Monday, September 26, 2016

Stages of enlightenment

Following is one way of describing the stages of enlightenment.

Within the parenthesis is also a note about how a person at each stage might view those at the other stages.

There is nothing higher: At first one is completely atheistic, whether due to being so engaged in external activities as to not notice anything higher, or due to abject rejection of anything beyond the world of appearances. (The one who says there is nothing else beyond the apparent world rejects everything except the day-to-day, and often rejects all of the other people who see differently.)

God is up there: Then one discovers there is something else, a higher reality, and as the eyes look upwards through the sky, with folded hands, proclaims that there is God, and He or She is there, above. (The one who sees God as being up there, or out there, cannot grasp the more intimate, inner relationship or being, but can see the atheists, possibly considering them to be misguided, and trying to convert them to their own views.)

God is beside me: In time, one comes to feel closeness, and finds that the God, which has been seen in that far distant sky, is standing beside me as a constant companion, ever guiding on the journey. (The one who walks with God can have understanding of the atheist and the proclaimer of God, but does not yet find that Lord within.)

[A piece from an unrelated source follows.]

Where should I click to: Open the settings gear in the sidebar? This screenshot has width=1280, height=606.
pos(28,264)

The Lord is within: As the relationship and the guidance grows, the feeling becomes deeper and more intimate, when one then declares that God is within me, in the inner chamber of my heart. (The one who finds God, Lord, Truth, Reality within may understand the others, yet not know of, or be reluctant to surrender into the higher Oneness.)

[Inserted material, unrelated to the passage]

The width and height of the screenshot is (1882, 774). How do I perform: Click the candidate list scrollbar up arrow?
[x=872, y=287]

All is One - I am That: At some point, one comes to feel such closeness that there seems to be a merging, wherein he or she cries out, "All is One," "I am That," or "The Father/Mother and I are one," like the wave awakening to the reality of being one with the ocean. (The one who discovers the truth of Oneness with the divine may well understand the stance of people on the other stages of the journey, and find himself or herself rejected by those others, though remaining in love with all, and excluding none.)